GOAL: Copy out the passage of the capacitor article that opens with the words containing "Construction of polymer" and closes with "capacitors [1, 2].", renaming "wet" as "non-solid".

SOURCE DOCUMENT:
········

Voltage Proof on the Highest Level
This article discusses important insights about polymer aluminum electrolytic capacitor such as construction, properties, lifetime and standardization.
The achievements of the semiconductor industry set trends in current and future electronic devices: they are characterized by lower power consumption, lower operating voltages in the control circuits, miniaturization, and higher clock frequencies. However, these trends do also require capacitors in the power supply that can cope with higher current loads while at the same time the available volume is decreasing [1, 2].
Under these conditions, conductive solid polymer aluminum electrolytic capacitors offer advantageous solutions, for example in power supplies, energy management, motherboards, and other applications with high current demand. A common feature of these applications is the demand for ultra-low ESR values of the capacitors.
In recent years, the rated voltage range of commercially available polymer aluminum electrolytic capacitors has been increased through improvements of the electrically conductive polymers and the optimization of the process steps in the production. Jianghai and their joint-venture partner ELNA succeeded through intensive research and development to produce a new series of polymer aluminum electrolytic capacitors with an unprecedented rated voltage range of up to 200 V. Thus, further fields of application, such as automotive electronics, industrial automation, LED ballasts, telecom infrastructure and white goods can now make use of this advanced capacitor technology.
Construction of polymer aluminum electrolytic capacitors
The construction of solid conductive polymer aluminum electrolytic capacitors is similar to wet aluminum electrolytic capacitors [1, 2].
Figure 1: Construction of (a) radial leaded, (b) radial SMD, and (c) SMD stacked polymer aluminum electrolytic capacitors
The main difference between the two technologies is the electrolyte. While the “classic” aluminum electrolyte capacitors contain a liquid electrolyte as cathode connection to the roughened and formed surface of the aluminum anode, polymer electrolyte capacitors utilize a solid electrolyte, i.e. an electrically conducting plastic.

········

(Entries for locating words and elements)
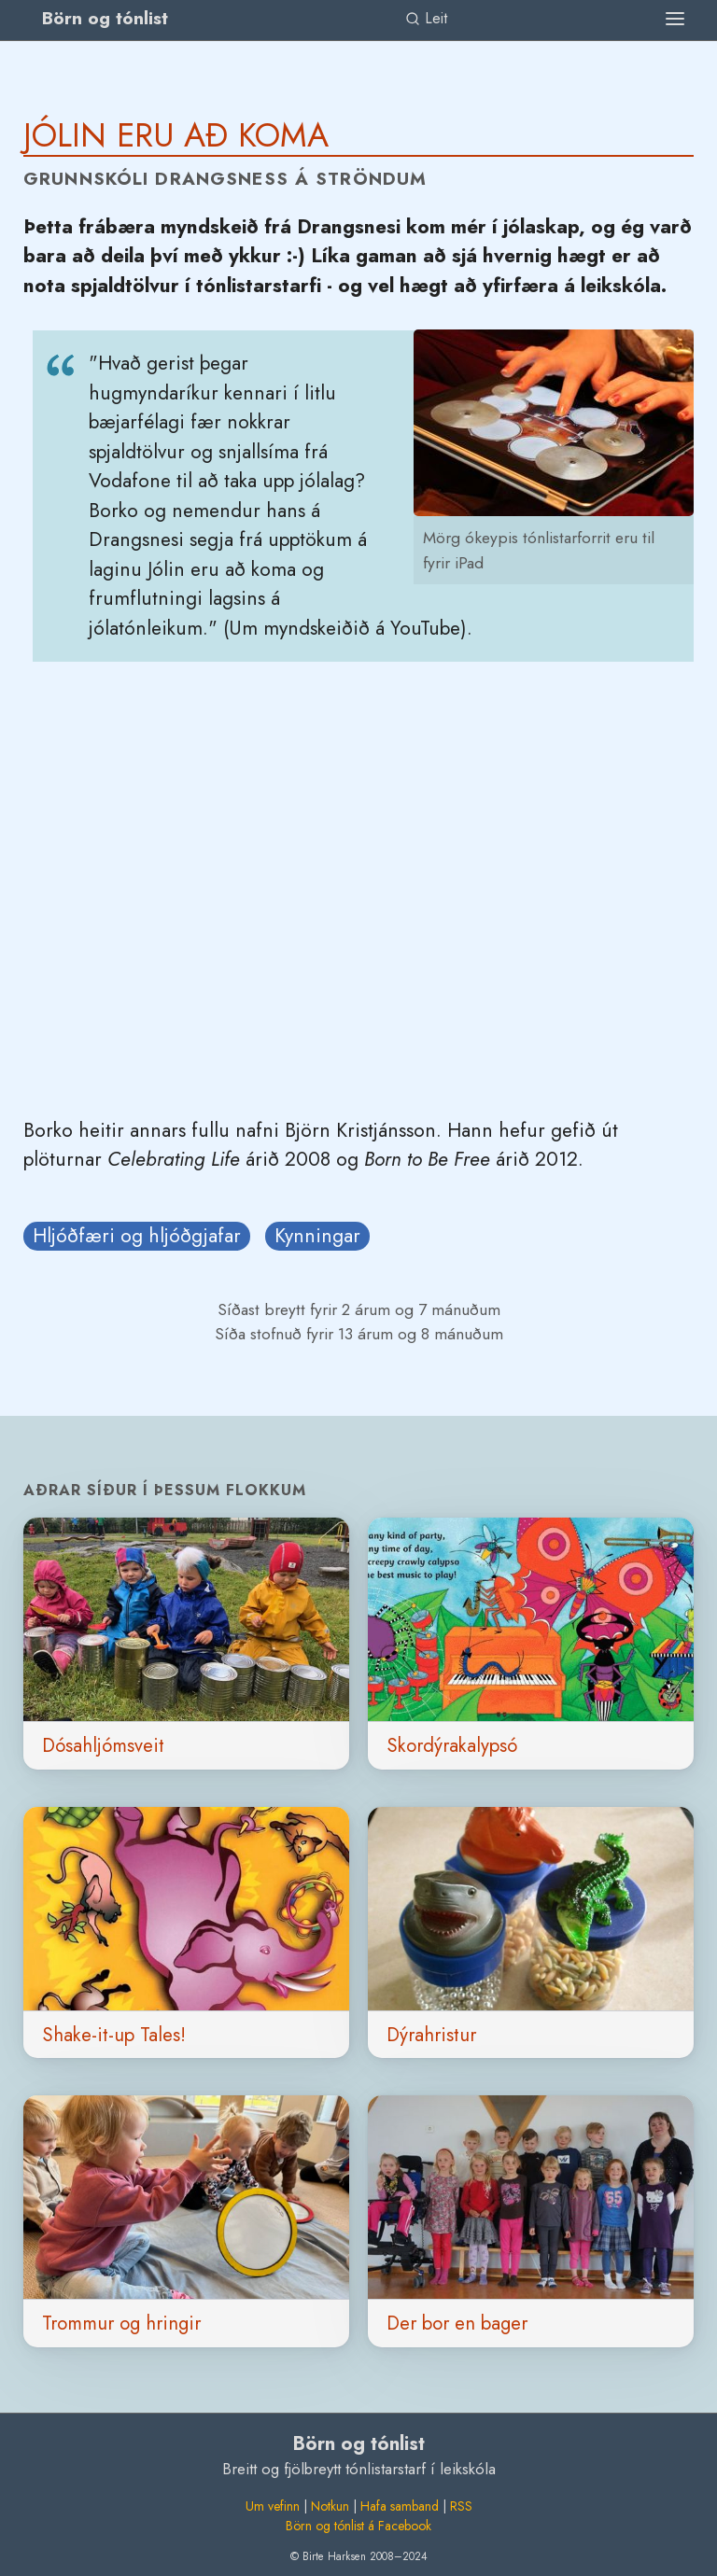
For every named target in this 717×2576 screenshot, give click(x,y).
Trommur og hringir (121, 2323)
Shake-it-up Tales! (114, 2035)
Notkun (330, 2506)
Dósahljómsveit (103, 1745)
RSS (461, 2506)
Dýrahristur (431, 2035)
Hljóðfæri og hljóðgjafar (137, 1236)
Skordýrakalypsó (452, 1745)
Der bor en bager (457, 2323)
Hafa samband (399, 2506)
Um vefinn (273, 2506)
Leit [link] (426, 18)
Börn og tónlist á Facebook (358, 2525)
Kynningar (317, 1236)
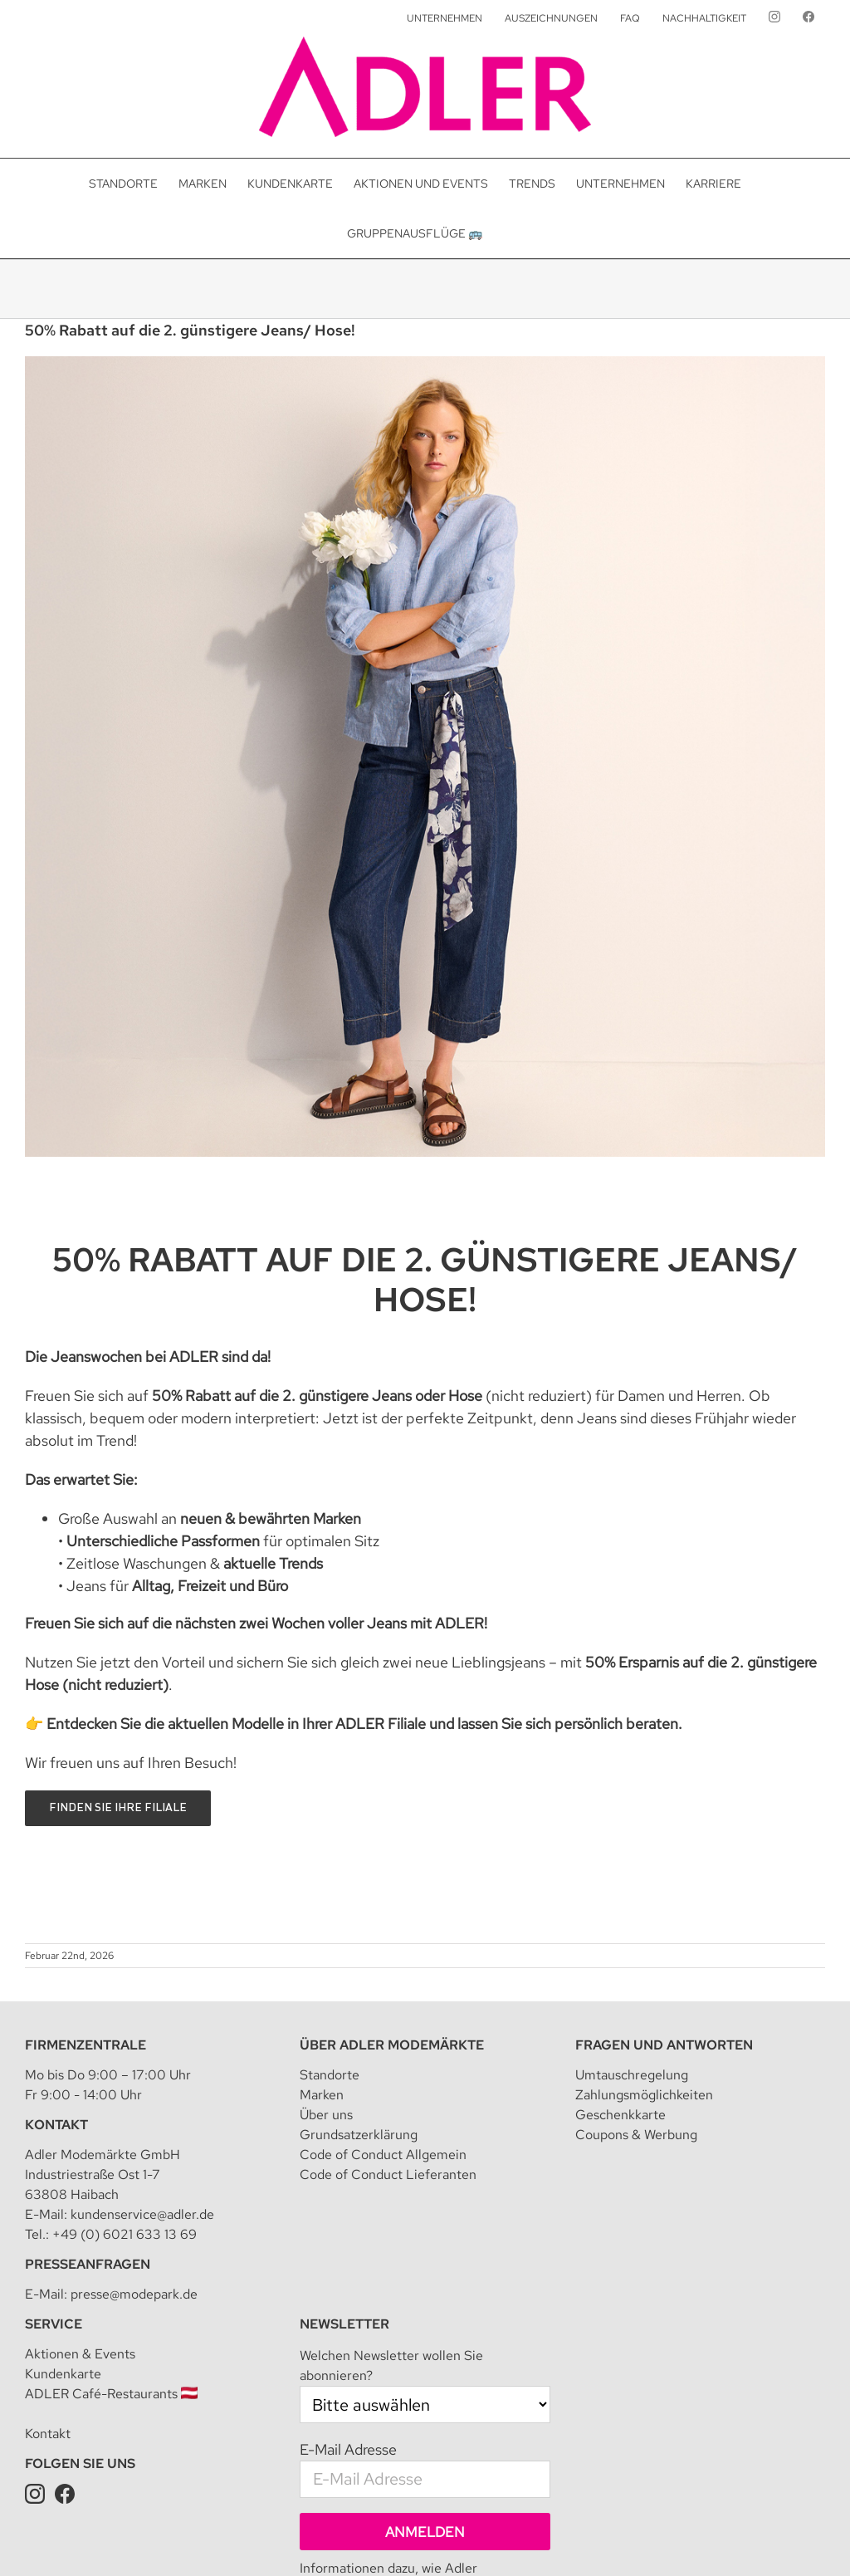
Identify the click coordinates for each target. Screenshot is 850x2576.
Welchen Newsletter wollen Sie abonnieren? (391, 2365)
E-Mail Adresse (348, 2449)
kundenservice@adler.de (142, 2214)
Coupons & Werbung (636, 2134)
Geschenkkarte (620, 2114)
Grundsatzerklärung (359, 2134)
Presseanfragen (87, 2264)
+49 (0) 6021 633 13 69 (124, 2234)
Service (53, 2324)
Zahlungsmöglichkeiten (644, 2094)
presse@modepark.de (134, 2294)
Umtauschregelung (631, 2075)
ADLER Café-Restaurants (111, 2393)
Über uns (326, 2114)
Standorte (329, 2075)
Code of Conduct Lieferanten (388, 2174)
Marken (322, 2094)
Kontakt (56, 2124)
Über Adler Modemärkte (392, 2045)
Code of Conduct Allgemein (383, 2154)
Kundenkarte (63, 2374)
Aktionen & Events (80, 2354)
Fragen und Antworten (664, 2045)
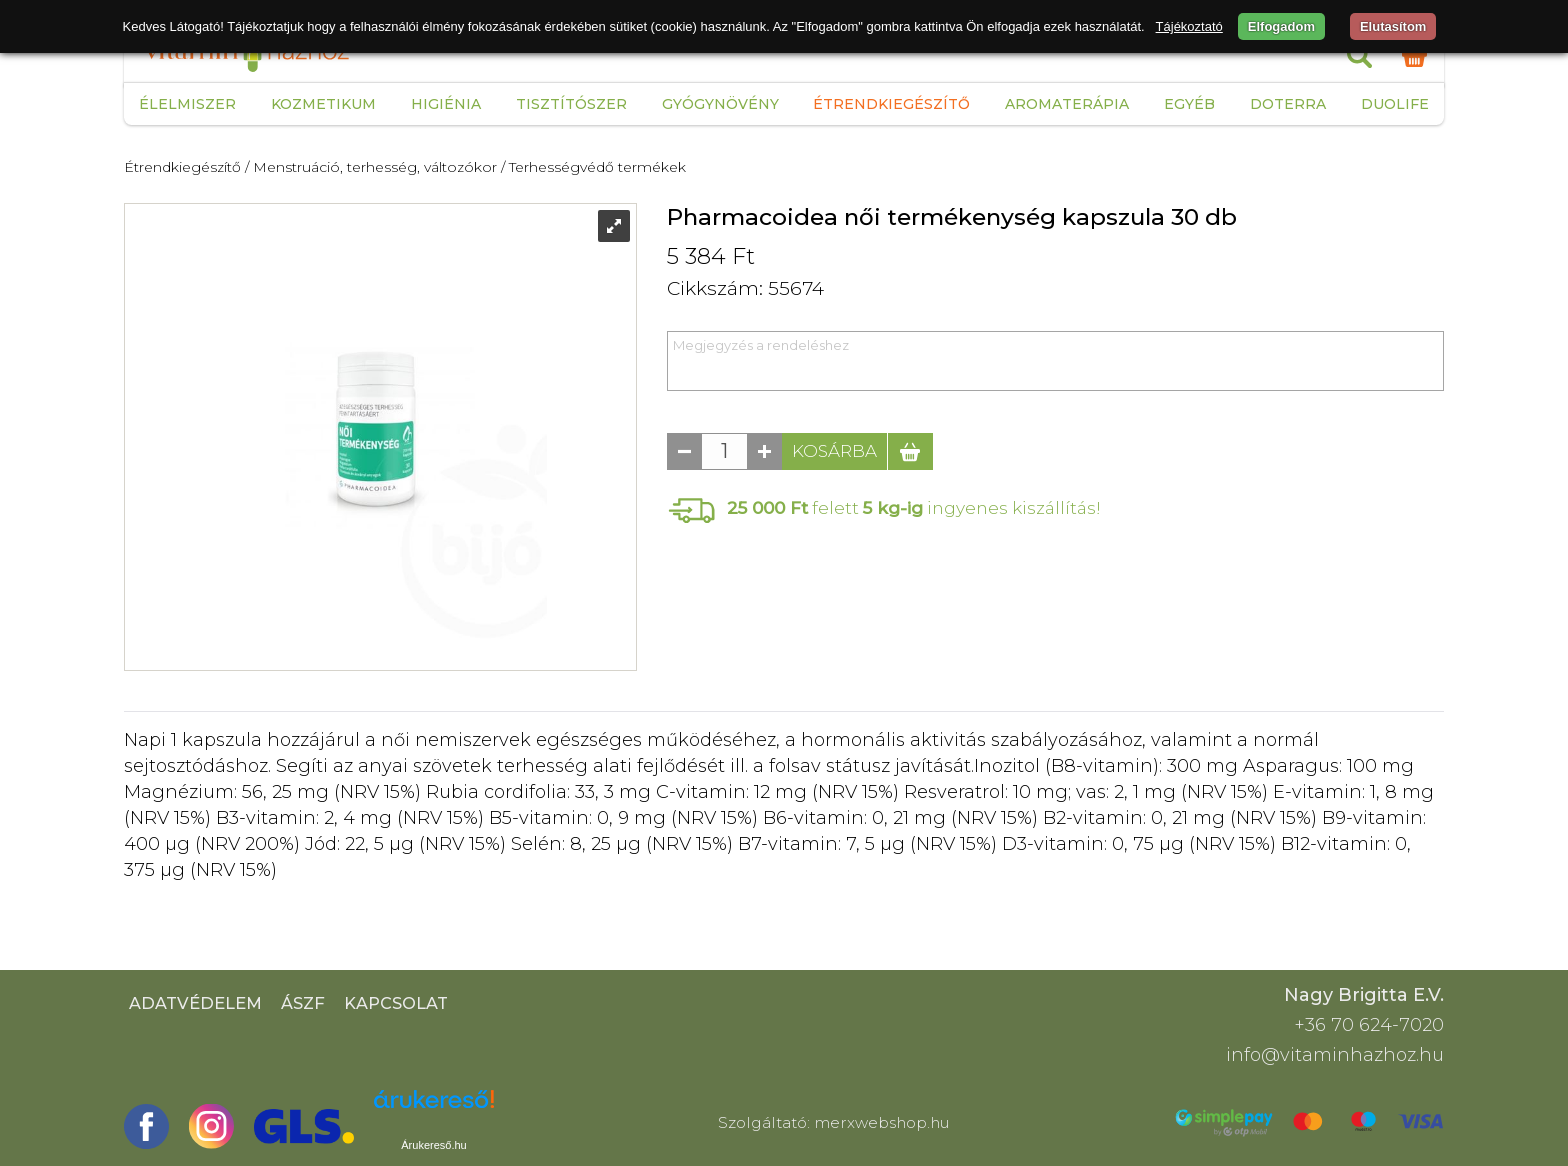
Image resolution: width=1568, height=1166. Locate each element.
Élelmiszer (187, 104)
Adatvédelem (195, 1003)
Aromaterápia (1067, 104)
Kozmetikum (323, 104)
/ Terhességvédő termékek (593, 167)
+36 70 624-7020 (1369, 1025)
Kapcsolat (396, 1003)
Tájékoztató (1189, 26)
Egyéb (1189, 104)
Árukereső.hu (433, 1145)
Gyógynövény (720, 104)
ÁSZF (303, 1003)
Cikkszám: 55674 (745, 288)
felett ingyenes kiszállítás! (914, 507)
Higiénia (446, 104)
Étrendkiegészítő (891, 104)
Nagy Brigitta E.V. (1364, 995)
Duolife (1395, 104)
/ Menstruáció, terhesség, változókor (371, 167)
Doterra (1288, 104)
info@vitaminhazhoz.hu (1335, 1055)
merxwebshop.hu (882, 1122)
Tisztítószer (571, 104)
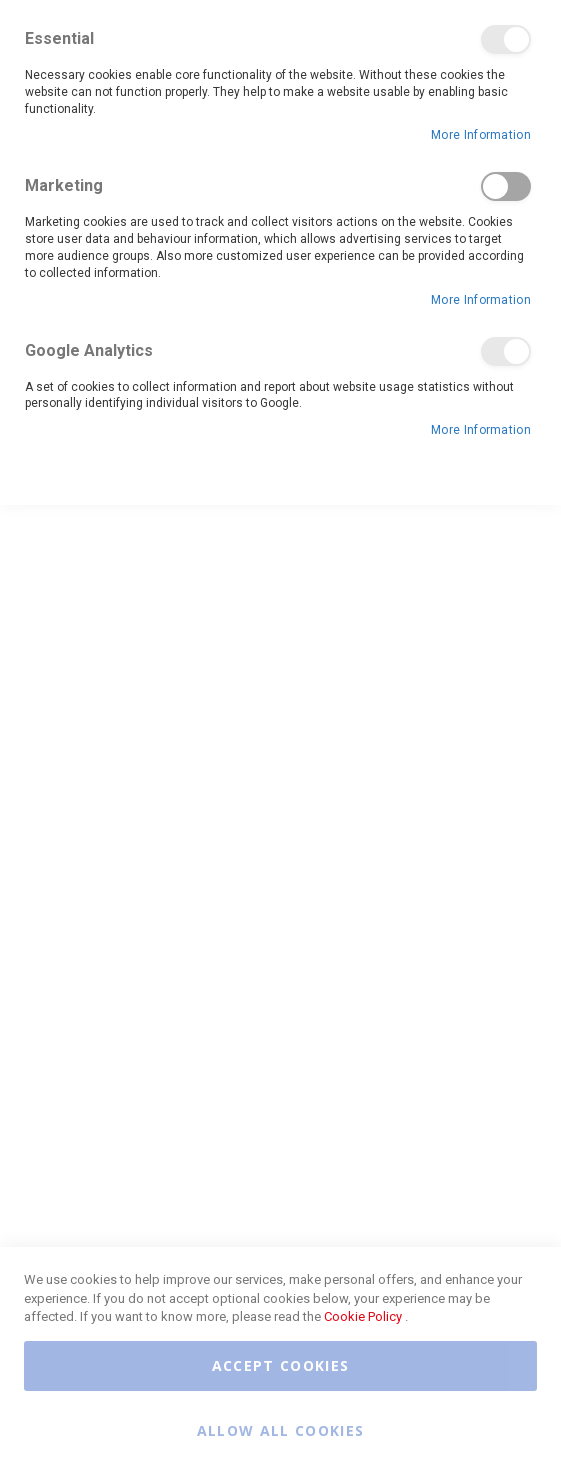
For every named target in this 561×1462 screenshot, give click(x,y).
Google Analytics (506, 351)
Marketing (506, 186)
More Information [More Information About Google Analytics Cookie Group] (481, 430)
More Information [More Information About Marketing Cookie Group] (481, 300)
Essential (506, 39)
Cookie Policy (363, 1316)
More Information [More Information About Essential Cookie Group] (481, 135)
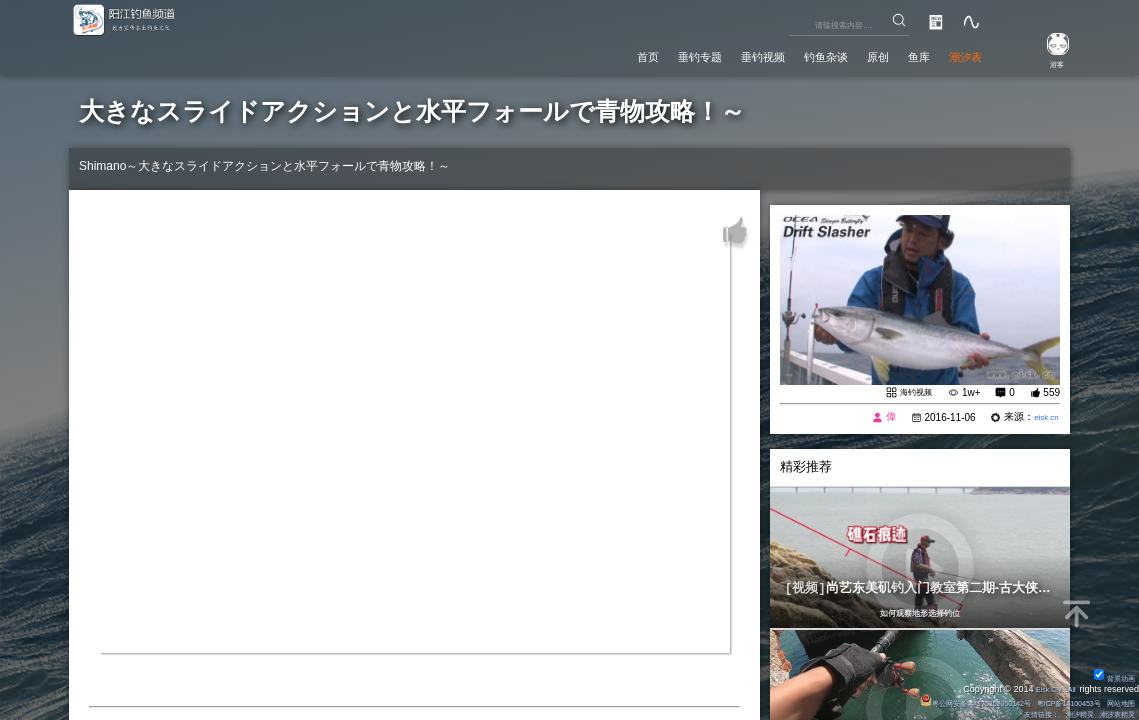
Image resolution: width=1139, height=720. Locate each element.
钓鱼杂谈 (784, 53)
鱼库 (900, 53)
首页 (559, 53)
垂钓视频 (704, 53)
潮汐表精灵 (1111, 713)
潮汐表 (959, 53)
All (1069, 686)
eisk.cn (1042, 419)
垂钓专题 (625, 53)
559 (1051, 393)
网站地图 (1116, 700)
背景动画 (1109, 674)
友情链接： (1015, 713)
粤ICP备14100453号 (1049, 700)
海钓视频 (911, 393)
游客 (1046, 62)
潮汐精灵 (1063, 713)
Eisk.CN (1040, 686)
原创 (849, 53)
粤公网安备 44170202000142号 (932, 700)
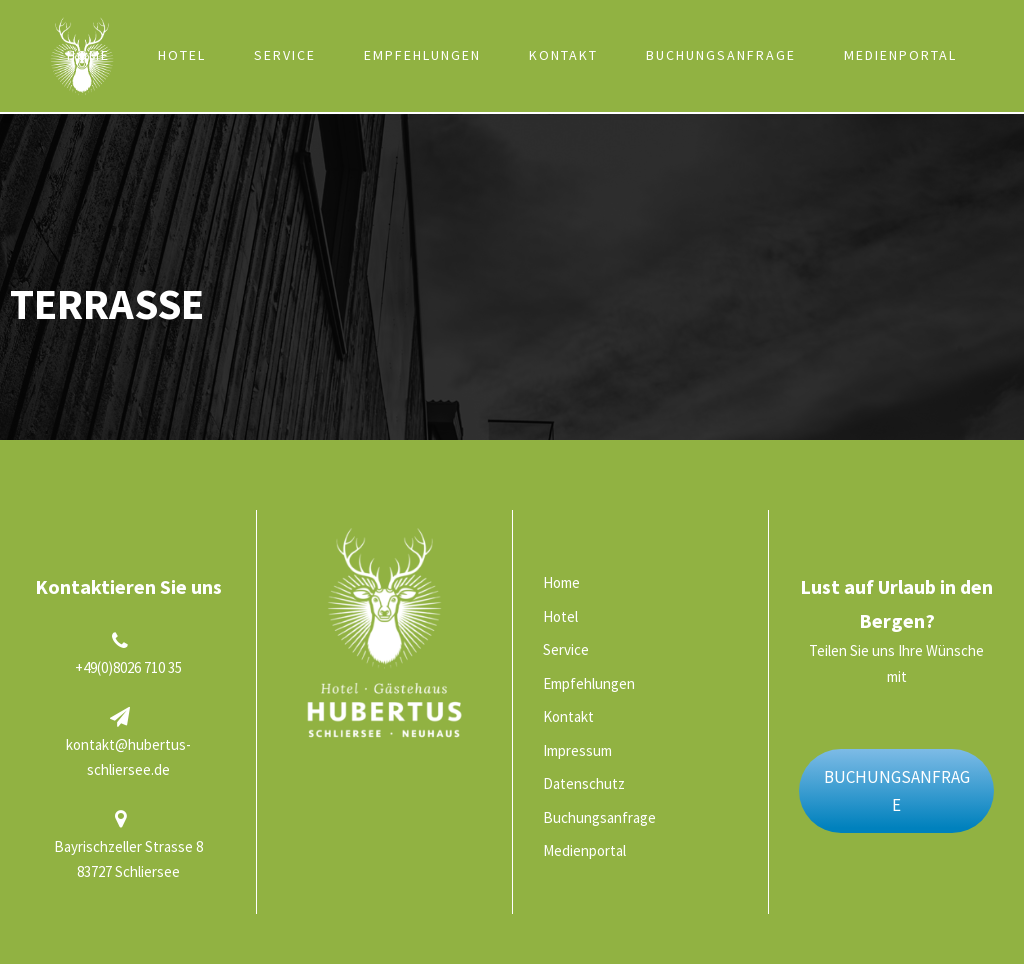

········

REPLY:
Construction of polymer aluminum electrolytic capacitors
The construction of solid conductive polymer aluminum electrolytic capacitors is similar to non-solid aluminum electrolytic capacitors [1, 2].